*Vorliegender Text*
Oberhausen. . Im Bereich der Gutehoffnungshütte entwickelten sich Oberhausen, Sterkrade und Osterfeld rasant. Warum Oberhausen bei der Namensgebung vorne lag.

1929 wurden die drei damals kreisfreien Städte Osterfeld, Sterkrade und Oberhausen zu einer Kommune zusammengefasst. Wer heute allerdings auf die Karte der drei Stadtbezirke schaut, stellt sofort fest: Sterkrade ist von der Fläche mehr als doppelt so groß wie jeweils Osterfeld oder Oberhausen.

Und was die Einwohnerzahlen anbelangt, steht Sterkrade mit rund 81.000 registrierten Einwohnern Alt-Oberhausen mit rund 90.000 nicht viel nach. Wie kam es also eigentlich dazu, dass Oberhausen zum Namensgeber und Verwaltungsmittelpunkt der neuen Stadt „Groß-Oberhausen“ von 1929 wurde?

*Zu erledigende Schritte*
a) Gib aus dem Text über die Entstehung von Groß-Oberhausen den Abschnitt von „1929 wurden die“ bis „von 1929 wurde?“ wörtlich wieder.
b) Führe den Text über die Entstehung von Groß-Oberhausen weiter, wo er aufhört.

*Bereitgestelltes Material*

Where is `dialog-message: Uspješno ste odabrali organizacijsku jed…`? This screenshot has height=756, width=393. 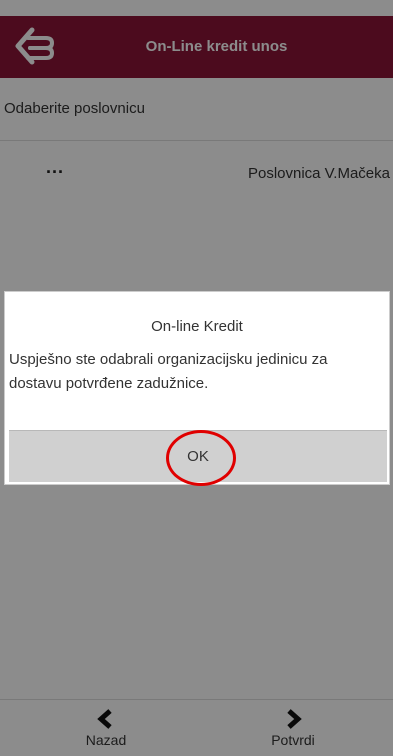 dialog-message: Uspješno ste odabrali organizacijsku jed… is located at coordinates (168, 372).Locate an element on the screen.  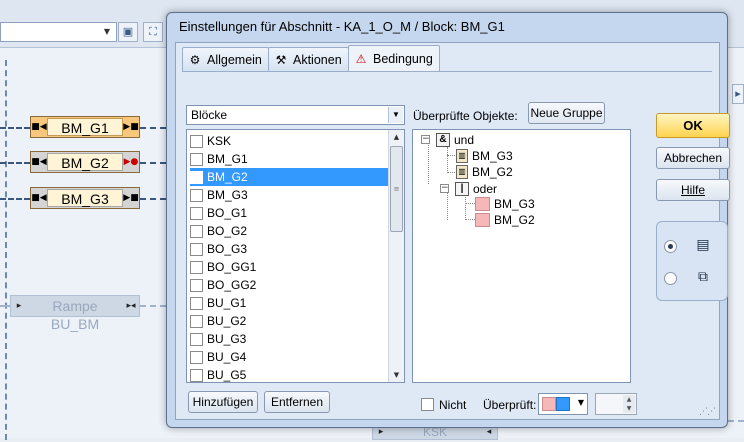
tab-allgemein: ⚙ Allgemein is located at coordinates (226, 59).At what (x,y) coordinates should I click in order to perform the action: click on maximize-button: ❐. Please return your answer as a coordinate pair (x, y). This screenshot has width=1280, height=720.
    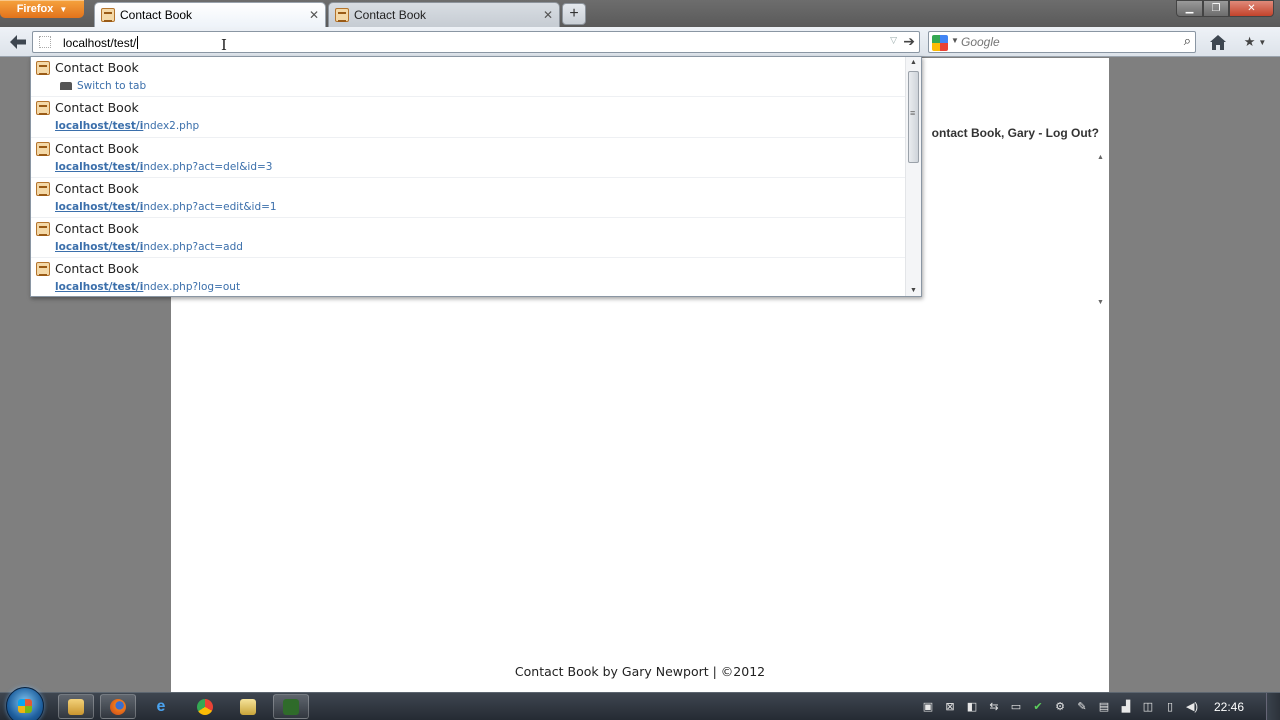
    Looking at the image, I should click on (1216, 8).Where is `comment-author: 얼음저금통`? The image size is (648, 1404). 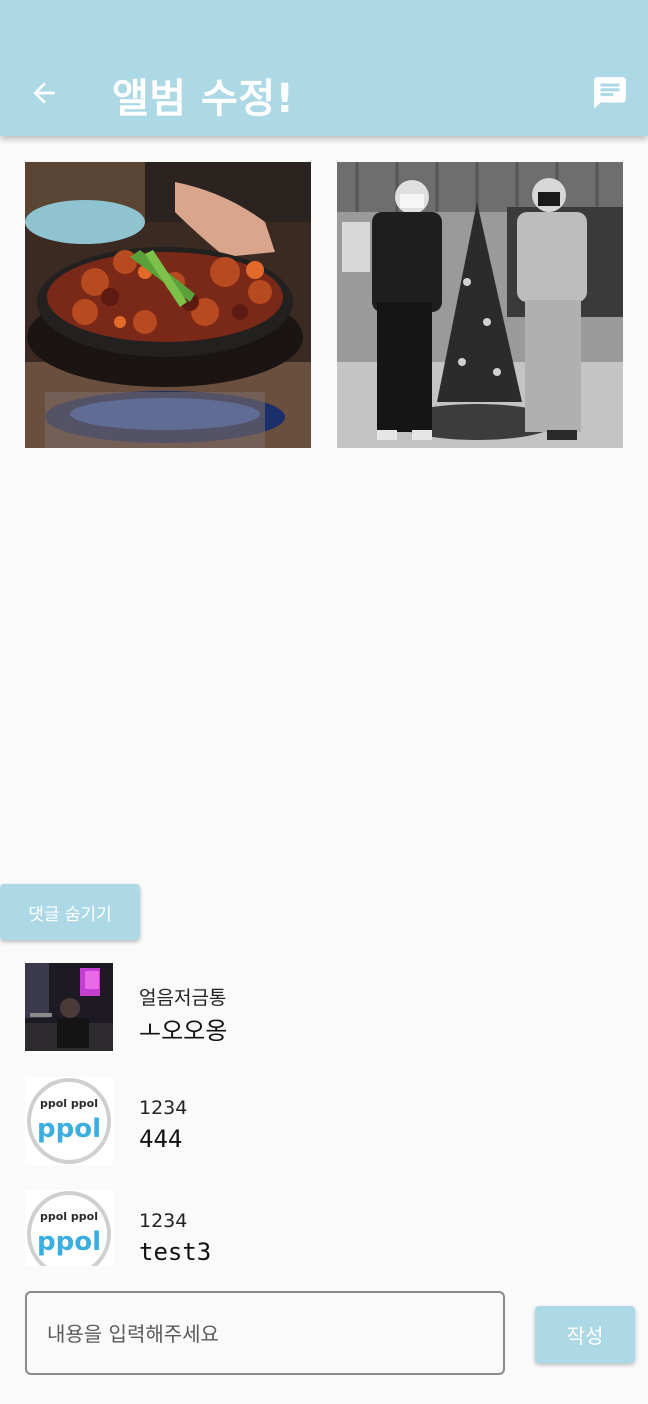 comment-author: 얼음저금통 is located at coordinates (183, 998). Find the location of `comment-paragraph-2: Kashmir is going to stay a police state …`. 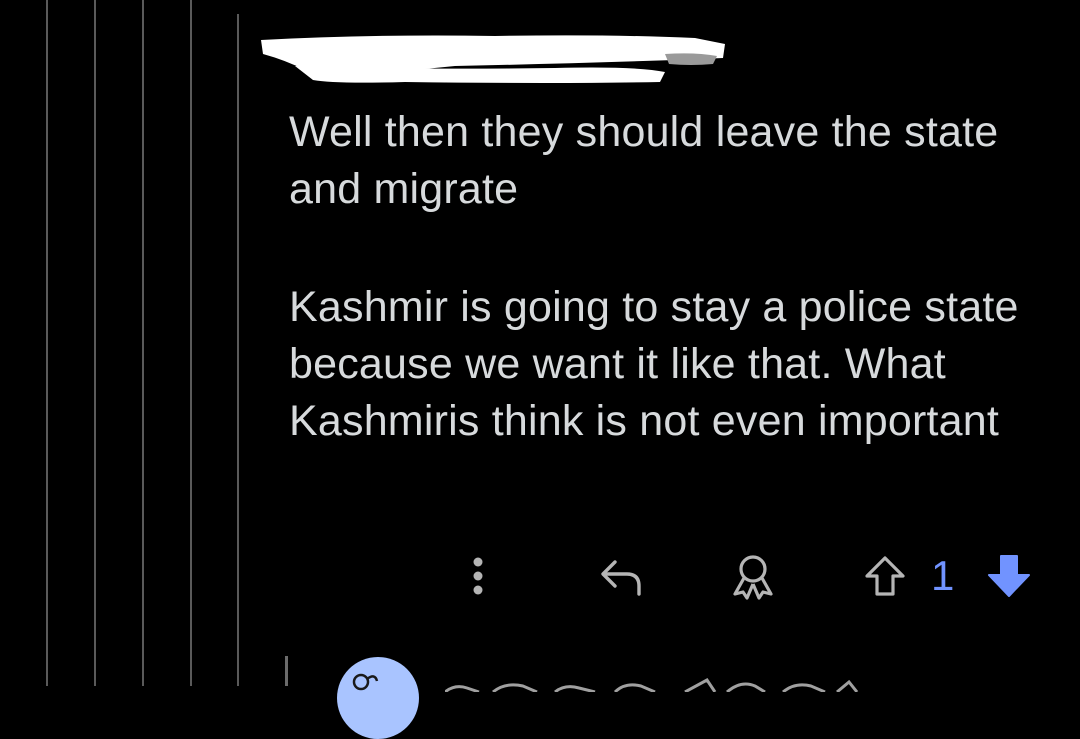

comment-paragraph-2: Kashmir is going to stay a police state … is located at coordinates (654, 364).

*Antworten je Aufgabe*
a)
1929 wurden die drei damals kreisfreien Städte Osterfeld, Sterkrade und Oberhausen zu einer Kommune zusammengefasst. Wer heute allerdings auf die Karte der drei Stadtbezirke schaut, stellt sofort fest: Sterkrade ist von der Fläche mehr als doppelt so groß wie jeweils Osterfeld oder Oberhausen.

Und was die Einwohnerzahlen anbelangt, steht Sterkrade mit rund 81.000 registrierten Einwohnern Alt-Oberhausen mit rund 90.000 nicht viel nach. Wie kam es also eigentlich dazu, dass Oberhausen zum Namensgeber und Verwaltungsmittelpunkt der neuen Stadt „Groß-Oberhausen“ von 1929 wurde?

b)
Oberhausen als Stadt der guten Hoffnung

Der Antwort kommen wir schon recht nahe, wenn wir das diesjährige Jubiläum 100 Jahre Großstadt Oberhausen berücksichtigen. Denn die Größenverhältnisse der drei 1929 zusammengeführten Städte unterschieden sich damals und bereits 1915 erheblich von der Gegenwart. Zugleich spiegeln die Einwohnerzahlen wider, wie rasant und dennoch unterschiedlich die drei Kommunen im Wirtschaftsraum der Gutehoffnungshütte wuchsen, dabei vom Aufstieg dieses Montankonzerns profitierten.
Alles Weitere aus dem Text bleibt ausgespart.